[Instructions]:
**a)** Which percentage figures appear in the Cigna–HealthSpring article? List every one.
**b)** Extend the Cigna–HealthSpring article by writing what comes after its final sentence.

[Exercise text]:

* * * * *

May 8, 2024

DealBook: Cigna to Buy HealthSpring for $3.8 Billion

Shares of HealthSpring leaped 33.7 percent following the announcement of the deal with Cigna.

7:40 p.m. | Updated

Cigna has become the latest company to bet on the aging of America, agreeing on Monday to buy HealthSpring for $3.8 billion in cash to expand its Medicare and senior care business.

With HealthSpring, Cigna will add 340,000 Medicare Advantage customers in 11 states and Washington, as well as a stand-alone Medicare prescription division with more than 800,000 customers.

“It’s a fast-growing space, and the demographics are there,” David M. Cordani, Cigna’s chief executive, said in a telephone interview on Monday.

Advantage plans currently serve about a quarter of some 46 million Medicare beneficiaries. UnitedHealthcare and Humana are among the biggest companies in this business.

Cigna’s acquisition could prompt takeover interest for other smaller Medicare providers, including Universal American and WellCare, wrote Carl McDonald, an analyst with Citigroup, in a research note on Monday.

Shares of those providers rose sharply on Monday. WellCare closed up nearly 9 percent, while Universal American closed up nearly 4 percent.

The deal is the largest that Cigna has ever struck, according to Capital IQ data, and it is paying a premium. Under the terms of the deal, it will pay $55 a share, 37 percent above HealthSpring’s closing price on Friday. Mr. McDonald estimated that Cigna was paying about $10,000 per member of HealthSpring’s Medicare Advantage customers, which is roughly double the valuations of other Medicare-based deals in recent years.

* * * * *

[Recorded information]:
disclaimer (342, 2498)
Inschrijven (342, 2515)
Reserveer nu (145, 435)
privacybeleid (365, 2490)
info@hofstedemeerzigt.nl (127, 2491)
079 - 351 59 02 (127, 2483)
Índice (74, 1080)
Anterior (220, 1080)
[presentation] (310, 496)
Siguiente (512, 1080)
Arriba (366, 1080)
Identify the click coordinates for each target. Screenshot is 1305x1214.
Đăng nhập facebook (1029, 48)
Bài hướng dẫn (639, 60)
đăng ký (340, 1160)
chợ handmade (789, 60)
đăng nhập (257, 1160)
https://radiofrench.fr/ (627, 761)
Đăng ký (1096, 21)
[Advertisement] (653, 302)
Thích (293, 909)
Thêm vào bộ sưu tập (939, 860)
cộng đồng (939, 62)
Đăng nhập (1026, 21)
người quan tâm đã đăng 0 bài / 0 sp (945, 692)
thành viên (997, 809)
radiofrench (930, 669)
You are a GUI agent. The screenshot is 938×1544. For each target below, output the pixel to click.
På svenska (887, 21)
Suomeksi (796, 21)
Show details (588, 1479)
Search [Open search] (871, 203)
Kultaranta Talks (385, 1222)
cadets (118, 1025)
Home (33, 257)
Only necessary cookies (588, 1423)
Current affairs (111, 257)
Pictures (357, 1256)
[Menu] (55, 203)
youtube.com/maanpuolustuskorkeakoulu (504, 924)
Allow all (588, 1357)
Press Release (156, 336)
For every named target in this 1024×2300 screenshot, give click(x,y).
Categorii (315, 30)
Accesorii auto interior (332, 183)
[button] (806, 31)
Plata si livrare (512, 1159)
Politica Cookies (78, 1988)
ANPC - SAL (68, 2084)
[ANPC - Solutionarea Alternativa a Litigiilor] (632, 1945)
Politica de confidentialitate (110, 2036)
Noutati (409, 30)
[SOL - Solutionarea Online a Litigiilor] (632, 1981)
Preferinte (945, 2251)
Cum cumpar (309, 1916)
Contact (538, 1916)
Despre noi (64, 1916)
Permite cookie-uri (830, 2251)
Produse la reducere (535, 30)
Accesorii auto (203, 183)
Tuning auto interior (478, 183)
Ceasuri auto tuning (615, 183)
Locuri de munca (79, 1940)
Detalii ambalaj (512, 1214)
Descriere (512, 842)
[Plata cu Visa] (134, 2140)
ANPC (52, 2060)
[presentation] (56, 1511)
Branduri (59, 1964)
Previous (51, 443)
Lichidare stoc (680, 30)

* * * * *

[Results of the exercise]:
**a)**
- 33.7 percent: HealthSpring's share jump after the deal was announced
- nearly 9 percent: WellCare's gain at the close on Monday
- nearly 4 percent: Universal American's gain at the close on Monday
- 37 percent: the premium of Cigna's $55-a-share price over HealthSpring's closing price on Friday

**b)**
Mr. Cardoni said Cigna had long identified HealthSpring’s specialty — providing a private insurance plan that combines traditional Medicare coverage with additional services — as an important area for growth. Cigna negotiated with HealthSpring for several months before striking Monday’s deal.

HealthSpring has reported steady profit growth since going public in 2006, as it has added customers in a rapidly growing business. Last year, it reported $194.2 million in net income on $3.1 billion in revenue.

HealthSpring’s existing management team, led by its chairman and chief executive, Herbert A. Fritch, will continue to lead the business after the deal closes. Mr. Fritch owns a 3.3 percent stake in the company, according to Thomson Reuters data.

“We’ll be integrating aspects of our company into their model,” Mr. Cardoni said. He added that Mr. Fritch and his team would benefit from access to Cigna’s existing portfolio of specialty services.

Based in Nashville, HealthSpring was built up by G.T.C.R. Golder Rauner, a private equity firm based in Chicago, which in 2004 took control of a predecessor, NewQuest Health Solutions, through a recapitalization. G.T.C.R. took HealthSpring public in February 2006 in a public offering priced at $19.50 a share.

Joseph P. Nolan, the head of G.T.C.R.’s health care services team, still holds a seat on HealthSpring’s board.

Cigna said it expected the deal, which is estimated to close in the first half of next year, would begin adding to its earnings per share in the first full year after closing. Separately on Monday, Cigna raised its earnings guidance for this year by 24 cents, as it took higher-than-expected revenue in the third quarter.

Shareholders in both companies appeared to like the deal. HealthSpring’s shares jumped 33.6 percent to $53.66. Meanwhile, shares in Cigna rose 0.7 percent to $45.03, in the latest example of investors rewarding companies that are unafraid to buy additional growth if the price is reasonable.